Sister Mary Rachel Nerbun’s medical office is slightly less traditional than Duggan’s – because it’s on wheels and also offers dental care – but she, too, serves rural populations.

As medical director of the Archdiocese of Saint Louis’ Rural Parish Mobile Clinic, an internal medicine physician, and member of the Religious Sisters of Mercy of Alma, Michigan, Sister Nerbun’s rolling clinic had 1,700 visits – including many repeat visits by patients with chronic health issues – last year.

Its clientele consists of uninsured rural residents, ages 19-65, who meet income guidelines of less than 200 percent of the federal poverty level. The majority are working poor who can’t afford insurance premiums, laborers not offered health care, or the self-employed.

“Those that fall within Medicaid, they have very little access to care out here in these rural communities,” Sister Nerbun explained. “We go into communities without a lot of health care options – and we’re giving them health care options.”

“We serve six rural communities around the Archdiocese of Saint Louis,” she said, “and hope to hit all of the rural communities at some point. But those six communities only have a handful of options for hospitals.”

Poverty, said Sister Nerbun, leaves the poor with few – and often extraordinarily difficult – choices.

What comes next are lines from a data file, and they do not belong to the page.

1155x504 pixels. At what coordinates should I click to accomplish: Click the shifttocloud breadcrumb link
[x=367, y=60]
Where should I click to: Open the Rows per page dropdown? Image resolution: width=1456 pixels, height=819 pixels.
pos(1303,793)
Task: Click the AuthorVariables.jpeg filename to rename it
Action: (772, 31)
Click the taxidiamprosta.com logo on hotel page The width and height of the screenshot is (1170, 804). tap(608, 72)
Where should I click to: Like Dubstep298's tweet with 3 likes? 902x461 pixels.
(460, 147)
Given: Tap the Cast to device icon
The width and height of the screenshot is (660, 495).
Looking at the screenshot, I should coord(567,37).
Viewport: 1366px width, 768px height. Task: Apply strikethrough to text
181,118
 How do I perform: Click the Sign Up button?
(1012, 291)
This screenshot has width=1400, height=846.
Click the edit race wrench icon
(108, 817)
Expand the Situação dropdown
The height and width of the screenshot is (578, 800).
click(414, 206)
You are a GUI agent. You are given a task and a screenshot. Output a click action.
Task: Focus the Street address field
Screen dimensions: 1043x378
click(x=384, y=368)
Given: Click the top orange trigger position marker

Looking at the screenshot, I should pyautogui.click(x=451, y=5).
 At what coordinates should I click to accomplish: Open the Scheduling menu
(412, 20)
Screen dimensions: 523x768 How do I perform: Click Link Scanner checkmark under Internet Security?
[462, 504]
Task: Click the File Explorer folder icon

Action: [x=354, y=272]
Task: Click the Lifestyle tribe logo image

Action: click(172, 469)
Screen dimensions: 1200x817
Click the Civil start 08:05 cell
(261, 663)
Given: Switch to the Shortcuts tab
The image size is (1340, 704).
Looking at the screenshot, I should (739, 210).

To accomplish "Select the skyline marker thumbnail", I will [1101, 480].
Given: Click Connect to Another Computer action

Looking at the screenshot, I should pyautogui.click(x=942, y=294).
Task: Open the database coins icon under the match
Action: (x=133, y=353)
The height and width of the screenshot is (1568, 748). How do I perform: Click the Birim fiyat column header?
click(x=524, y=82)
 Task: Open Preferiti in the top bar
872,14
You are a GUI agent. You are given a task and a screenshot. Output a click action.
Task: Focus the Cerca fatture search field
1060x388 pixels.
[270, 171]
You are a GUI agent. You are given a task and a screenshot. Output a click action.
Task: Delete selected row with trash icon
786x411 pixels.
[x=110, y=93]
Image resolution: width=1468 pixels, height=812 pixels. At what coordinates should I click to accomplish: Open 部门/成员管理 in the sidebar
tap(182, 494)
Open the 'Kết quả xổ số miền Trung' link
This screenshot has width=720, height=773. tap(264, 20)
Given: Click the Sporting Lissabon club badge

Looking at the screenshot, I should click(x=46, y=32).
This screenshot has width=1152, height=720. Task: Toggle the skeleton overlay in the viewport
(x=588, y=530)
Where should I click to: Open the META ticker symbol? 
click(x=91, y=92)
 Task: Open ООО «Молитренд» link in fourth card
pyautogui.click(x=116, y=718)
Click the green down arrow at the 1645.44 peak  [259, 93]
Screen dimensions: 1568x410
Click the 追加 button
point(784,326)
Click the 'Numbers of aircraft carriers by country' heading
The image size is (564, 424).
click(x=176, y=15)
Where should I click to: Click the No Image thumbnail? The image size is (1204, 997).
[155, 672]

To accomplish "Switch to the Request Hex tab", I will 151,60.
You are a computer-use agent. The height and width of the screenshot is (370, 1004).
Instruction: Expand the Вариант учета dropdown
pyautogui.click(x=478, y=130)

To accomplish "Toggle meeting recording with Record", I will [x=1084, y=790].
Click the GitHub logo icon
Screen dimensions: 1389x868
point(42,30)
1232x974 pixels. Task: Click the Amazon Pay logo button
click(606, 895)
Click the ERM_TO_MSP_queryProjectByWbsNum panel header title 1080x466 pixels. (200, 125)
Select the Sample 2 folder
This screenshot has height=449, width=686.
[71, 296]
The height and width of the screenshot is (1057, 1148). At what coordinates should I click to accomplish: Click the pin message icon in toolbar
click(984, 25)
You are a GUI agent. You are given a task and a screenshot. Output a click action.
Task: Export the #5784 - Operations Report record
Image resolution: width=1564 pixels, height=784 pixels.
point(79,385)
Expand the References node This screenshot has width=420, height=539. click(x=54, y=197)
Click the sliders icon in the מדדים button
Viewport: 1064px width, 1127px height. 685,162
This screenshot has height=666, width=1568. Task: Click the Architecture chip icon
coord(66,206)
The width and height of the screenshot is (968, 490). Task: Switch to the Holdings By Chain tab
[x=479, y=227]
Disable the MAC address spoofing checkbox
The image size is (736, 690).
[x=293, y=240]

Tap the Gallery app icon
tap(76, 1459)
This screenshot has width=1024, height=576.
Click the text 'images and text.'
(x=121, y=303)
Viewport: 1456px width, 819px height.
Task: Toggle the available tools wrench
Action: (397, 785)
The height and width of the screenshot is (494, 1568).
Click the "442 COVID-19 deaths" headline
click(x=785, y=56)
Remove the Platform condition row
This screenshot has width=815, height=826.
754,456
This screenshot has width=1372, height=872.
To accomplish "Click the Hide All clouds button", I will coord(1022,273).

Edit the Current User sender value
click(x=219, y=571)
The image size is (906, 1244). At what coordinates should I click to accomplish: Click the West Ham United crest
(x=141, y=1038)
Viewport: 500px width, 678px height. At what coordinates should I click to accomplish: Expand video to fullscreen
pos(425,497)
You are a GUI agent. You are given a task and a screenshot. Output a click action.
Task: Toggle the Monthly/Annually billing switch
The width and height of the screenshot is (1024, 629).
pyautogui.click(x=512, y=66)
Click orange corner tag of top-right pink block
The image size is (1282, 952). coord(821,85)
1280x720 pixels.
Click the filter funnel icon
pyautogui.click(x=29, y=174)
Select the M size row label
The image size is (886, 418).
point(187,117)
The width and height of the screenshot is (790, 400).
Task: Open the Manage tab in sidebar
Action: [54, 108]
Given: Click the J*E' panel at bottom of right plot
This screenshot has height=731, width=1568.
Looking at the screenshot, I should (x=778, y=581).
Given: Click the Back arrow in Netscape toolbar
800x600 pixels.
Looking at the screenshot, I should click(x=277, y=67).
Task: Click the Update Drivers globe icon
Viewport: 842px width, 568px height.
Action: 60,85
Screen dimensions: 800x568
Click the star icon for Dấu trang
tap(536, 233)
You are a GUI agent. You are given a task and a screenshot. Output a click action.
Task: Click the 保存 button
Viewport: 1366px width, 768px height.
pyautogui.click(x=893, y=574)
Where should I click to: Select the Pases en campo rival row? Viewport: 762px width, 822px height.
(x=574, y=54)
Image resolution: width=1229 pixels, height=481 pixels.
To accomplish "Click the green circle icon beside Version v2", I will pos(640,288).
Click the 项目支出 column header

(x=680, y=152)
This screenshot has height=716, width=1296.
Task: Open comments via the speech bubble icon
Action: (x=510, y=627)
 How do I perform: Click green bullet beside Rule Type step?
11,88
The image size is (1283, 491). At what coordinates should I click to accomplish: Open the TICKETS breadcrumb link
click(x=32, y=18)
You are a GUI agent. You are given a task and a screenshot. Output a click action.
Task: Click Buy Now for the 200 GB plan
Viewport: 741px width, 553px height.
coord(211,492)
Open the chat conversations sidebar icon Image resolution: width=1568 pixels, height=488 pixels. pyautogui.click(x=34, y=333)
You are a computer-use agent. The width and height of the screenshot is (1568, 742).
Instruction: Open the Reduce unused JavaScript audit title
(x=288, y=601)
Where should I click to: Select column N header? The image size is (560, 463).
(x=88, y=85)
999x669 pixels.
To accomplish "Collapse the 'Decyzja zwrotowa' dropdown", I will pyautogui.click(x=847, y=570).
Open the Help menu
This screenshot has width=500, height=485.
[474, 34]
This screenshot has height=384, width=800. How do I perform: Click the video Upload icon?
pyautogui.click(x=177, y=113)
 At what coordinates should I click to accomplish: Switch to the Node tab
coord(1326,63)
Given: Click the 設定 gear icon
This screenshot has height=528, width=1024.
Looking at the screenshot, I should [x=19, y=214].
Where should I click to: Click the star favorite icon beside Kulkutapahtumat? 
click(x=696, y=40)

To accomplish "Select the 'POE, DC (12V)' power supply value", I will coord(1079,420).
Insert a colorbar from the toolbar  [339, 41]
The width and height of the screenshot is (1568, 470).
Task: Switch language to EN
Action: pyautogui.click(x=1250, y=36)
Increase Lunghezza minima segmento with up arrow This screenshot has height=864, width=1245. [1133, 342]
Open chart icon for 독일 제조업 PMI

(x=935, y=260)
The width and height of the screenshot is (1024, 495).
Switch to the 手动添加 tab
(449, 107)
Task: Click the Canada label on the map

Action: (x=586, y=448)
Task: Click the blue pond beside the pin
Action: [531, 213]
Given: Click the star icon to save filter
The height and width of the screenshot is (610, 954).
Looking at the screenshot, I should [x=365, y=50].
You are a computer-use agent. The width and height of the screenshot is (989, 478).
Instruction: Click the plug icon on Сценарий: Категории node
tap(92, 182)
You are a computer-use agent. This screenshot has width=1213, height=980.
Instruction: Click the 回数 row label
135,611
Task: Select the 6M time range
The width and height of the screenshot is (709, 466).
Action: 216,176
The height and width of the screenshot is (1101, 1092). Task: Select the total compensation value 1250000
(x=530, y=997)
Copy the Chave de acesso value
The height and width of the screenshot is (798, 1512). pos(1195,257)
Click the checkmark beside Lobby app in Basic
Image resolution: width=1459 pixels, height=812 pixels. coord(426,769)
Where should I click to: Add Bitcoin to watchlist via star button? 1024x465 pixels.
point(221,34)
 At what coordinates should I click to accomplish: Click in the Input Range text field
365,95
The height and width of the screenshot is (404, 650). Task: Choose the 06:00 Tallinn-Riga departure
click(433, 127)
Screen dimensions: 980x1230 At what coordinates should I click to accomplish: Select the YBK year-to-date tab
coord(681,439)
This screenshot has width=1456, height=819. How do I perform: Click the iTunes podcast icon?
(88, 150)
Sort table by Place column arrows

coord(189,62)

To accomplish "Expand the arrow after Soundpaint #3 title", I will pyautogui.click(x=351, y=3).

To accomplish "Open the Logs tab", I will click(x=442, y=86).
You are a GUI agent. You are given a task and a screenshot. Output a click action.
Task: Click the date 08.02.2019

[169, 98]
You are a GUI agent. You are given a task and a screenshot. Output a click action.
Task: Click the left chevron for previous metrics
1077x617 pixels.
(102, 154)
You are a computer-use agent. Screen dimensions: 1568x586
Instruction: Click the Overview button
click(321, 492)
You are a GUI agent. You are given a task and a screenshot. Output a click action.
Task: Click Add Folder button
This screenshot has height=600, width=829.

“People in the Medicare population over 65 – this is probably the fastest growing population of people living in poverty,” noted Sister Nerbun. “Many of them struggle even to pay for the medications, because Medicare will cover some of their medications, but not all of them. So, they actually have to decide, ‘Am I going to pay the co-pay for the medication, or I am I going to eat this month?’”

Asked if upcoming Medicaid cuts would make an outsized impact on her ministry, Sister Nerbun said no.

“We’re going to be able to provide – that’s what we’re here for,” she declared. “We’re a safety network for those who can’t get Medicaid.”